Now the Democrats have announced that, if the President keeps the Government shut until Congress approves a spending bill that allocates at least $5 billion for a wall along part of our southern border, they reciprocally will refuse to participate in legislating anything in the Senate. Oh no! What will we ever do! The Senate Democrats won’t legislate!

Under the principle of “Occam’s Razor,” sometimes the best solution to a complex problem is the simplest. This one is even easier because the problem itself is simple, and the solution is obvious. Every time a major piece of legislation goes to the Senate, it requires sixty votes for passage because of the way that the institution has corrupted the original filibuster rule. Under the rules of a traditional filibuster, any Senator has the right to take the debate floor and to hold the floor — literally to refuse to give it up — for as long as he or she likes, whether for days or years. The only way this “filibuster” can be stopped under those rules is when at least sixty Senators get fed up and vote for “cloture” (a synonym for “We got the point, ok? So shut up already, will ya?”).

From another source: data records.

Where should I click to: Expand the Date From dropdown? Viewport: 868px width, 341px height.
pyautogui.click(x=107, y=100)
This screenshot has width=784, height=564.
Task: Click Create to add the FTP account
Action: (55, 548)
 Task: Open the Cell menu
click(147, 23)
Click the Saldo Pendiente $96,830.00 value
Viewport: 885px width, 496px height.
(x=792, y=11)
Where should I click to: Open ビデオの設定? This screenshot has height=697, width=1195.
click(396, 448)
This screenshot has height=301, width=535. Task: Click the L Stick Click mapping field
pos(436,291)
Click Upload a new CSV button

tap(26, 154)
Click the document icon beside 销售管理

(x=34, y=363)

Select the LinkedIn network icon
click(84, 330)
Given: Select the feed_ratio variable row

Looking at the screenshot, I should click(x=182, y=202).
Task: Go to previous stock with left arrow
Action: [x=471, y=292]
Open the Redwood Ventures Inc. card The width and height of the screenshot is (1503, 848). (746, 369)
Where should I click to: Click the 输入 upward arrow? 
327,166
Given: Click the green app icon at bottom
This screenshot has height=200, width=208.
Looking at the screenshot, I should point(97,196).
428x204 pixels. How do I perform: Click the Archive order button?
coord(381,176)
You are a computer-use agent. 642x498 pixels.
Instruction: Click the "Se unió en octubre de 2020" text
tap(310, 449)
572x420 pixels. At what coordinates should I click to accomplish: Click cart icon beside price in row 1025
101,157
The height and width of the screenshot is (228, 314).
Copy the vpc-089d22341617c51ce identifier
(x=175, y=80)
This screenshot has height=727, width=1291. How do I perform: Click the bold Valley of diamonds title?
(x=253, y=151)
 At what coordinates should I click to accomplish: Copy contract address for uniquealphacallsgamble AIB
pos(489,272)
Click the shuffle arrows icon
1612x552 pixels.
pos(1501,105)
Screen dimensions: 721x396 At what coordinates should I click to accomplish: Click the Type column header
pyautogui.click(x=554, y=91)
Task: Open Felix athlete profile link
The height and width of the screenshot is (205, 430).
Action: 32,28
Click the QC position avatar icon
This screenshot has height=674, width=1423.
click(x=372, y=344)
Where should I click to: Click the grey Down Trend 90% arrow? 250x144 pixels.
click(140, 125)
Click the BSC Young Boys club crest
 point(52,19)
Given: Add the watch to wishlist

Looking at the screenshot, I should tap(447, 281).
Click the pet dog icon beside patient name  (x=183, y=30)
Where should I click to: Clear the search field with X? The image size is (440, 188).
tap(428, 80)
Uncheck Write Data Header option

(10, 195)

In a true filibuster, therefore, a Senator really has to work hard and overtime. He has to keep at it for hours and days, as in the famous version depicted by Frank Capra where Jimmy Stewart filibusters in Mr. Smith Goes to Washington. In recent years, true filibusters have been conducted by Senator Rand Paul and by Senator Ted Cruz. Those filibusters were real, therefore memorable. Whether you liked their purposes, you had to give grudging respect to their initiators. By contrast, under the corruption of the filibuster rule that now dictates virtually all Senate matters except for the once-in-two-year Budget Reconciliation vote and the confirmation of Presidential appointments, virtually all legislation before the Senate now presumes an active filibuster in progress, requiring sixty votes for cloture and passage. No Senator needs to go through the inconvenience of actually standing up, truly being a hero, and making a compelling case for holding up all other business. Rather, those pretenders just make believe to each other that they all are heroes and act, by mutual agreement, as though they all are filibustering. So everything needs 60 votes. Because the Democrats have been in “Resistance” mode since the double trauma of (i) seeing their precious Obama leave with his faux Greek columns and (ii) grasping that their despised Hillary lost again, it has become all-but-impossible to get anything meaningful past the Senate these last two years. Even though the Republicans now have a solid Senate majority of 53-47, that clear majority remains insufficient to crack 60. Consequently, all the Senate is good for anyway is: (i) passing legislation that liberals want, such as the recent prison reform rules; and (ii) naming post offices and federal buildings. (And, yes, until they acted in 1972 to name the old “Senate Office Building” for recently deceased Georgia Democrat Richard Russell and the new one for recently departed Illinois Republican Everett Dirksen, those two structures were known by their acronyms: the “Old S.O.B.” and the “New S.O.B.”) Approximately one in every six public laws passed by the 108th Congress entailed naming a post office. In 1894 the Senate enacted a law that removed the “h” from the end of the Pittsburg[h] Post Office’s name. After intense lobbying, the Senate enacted new legislation in 1911 to give it back. Now Sc[h]umer threatens that his Resistance will deny this kind of leadership to the American people.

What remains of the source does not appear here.